Übersicht
Die Schluchten des Forello, die sich in der Gemeinde Baschi zwischen Todi und Orvieto befinden, entstanden durch den Durchgang des Flusses Tiber durch den Bergrücken Monte Peglia und Croce di Serra.
Der Ort ist sehr unwegsam und wenig anthropisiert und bildet das Herz des Flussparks des Tibers. Die schroffen, mehr als 200 m hohen Felswände sind mit einer dichten Vegetation bedeckt und bieten einen sehr eindrucksvollen Anblick.
Die Kalksteinreliefs und die Karstphänomene haben zahlreiche Schluchten, Schlucklöcher und Höhlen hervorgebracht, die dieses Gebiet charakterisieren, ein ideales Ziel für Liebhaber der Höhlenforschung: die Höhle der Piana, in der Funde aus der Jungsteinzeit und der Bronzezeit gefunden wurden, und die Höhle des Vorgozzino sind einzigartige und faszinierende Orte.
Für Kletterbegeisterte gibt es eine kleine, aber sehr eindrucksvolle Klippe, die sich in einer noch intakten und wilden Umgebung befindet und etwa 20 Routen bietet, die sich ideal für die Zwischensaison oder den Sommer am frühen Morgen eignen.

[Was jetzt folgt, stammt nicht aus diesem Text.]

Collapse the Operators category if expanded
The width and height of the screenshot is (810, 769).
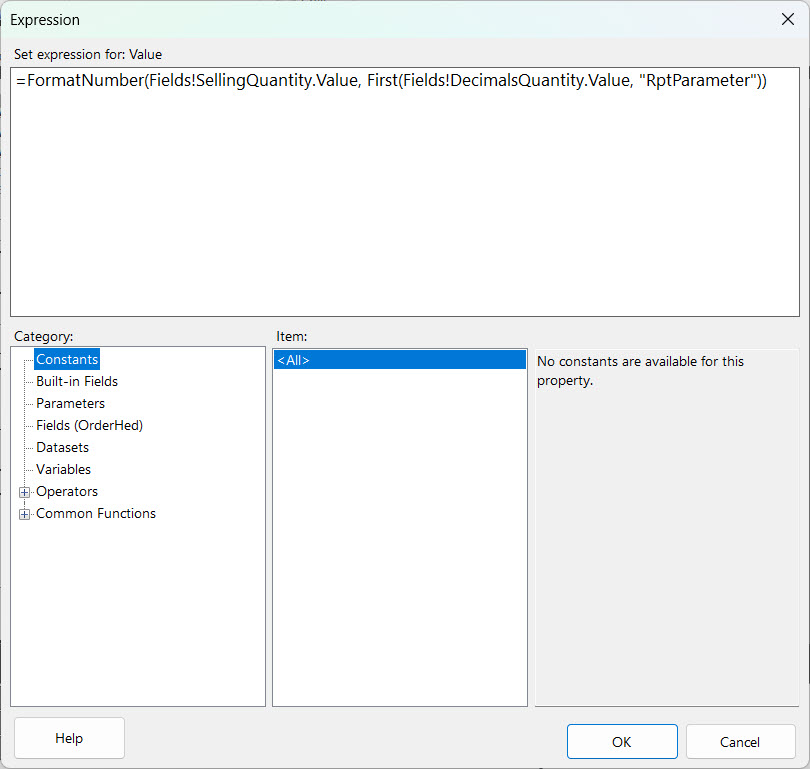point(24,491)
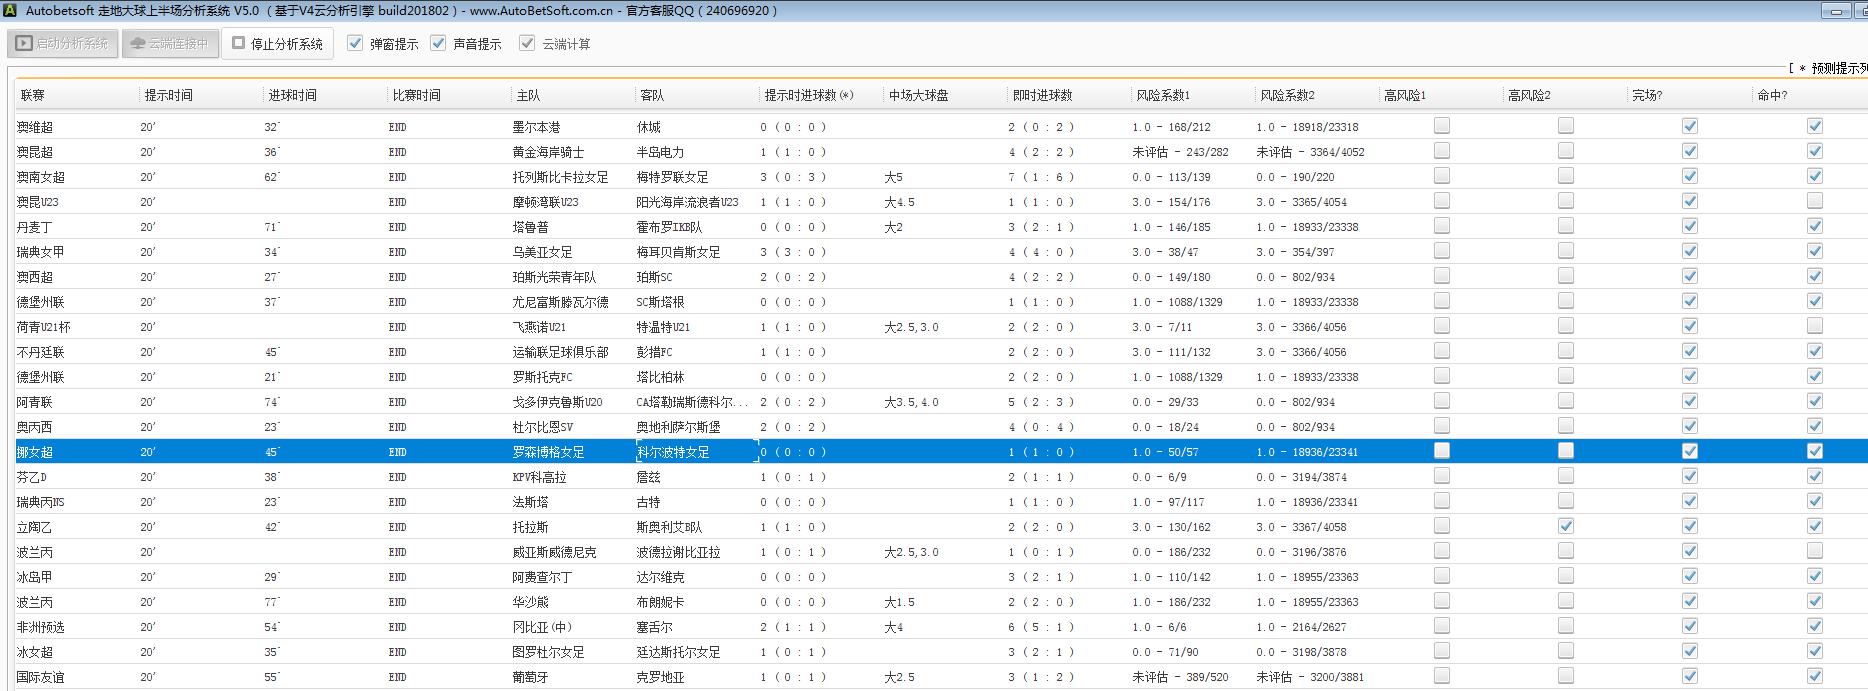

Das wunderschöne Tal, in dem sich der Lago di Corbara befindet, ein künstlicher Stausee, der im südlichen Teil von Olivenhainen und Weinbergen und im oberen Teil von hohen Wäldern umgeben ist, ist reich an historischen und kulturellen Sehenswürdigkeiten. Unter anderem ist die archäologische Stätte von Scoppieto einen Besuch wert, die von der blühenden Keramikproduktion der Gegend zeugt, und zwischen Felsen und Vegetation in Richtung Todi die Einsiedelei Pasquarella, die als „Wanderzentrum der Pasquarella“ bezeichnet wird und deren Ursprünge in den Legenden verloren gehen.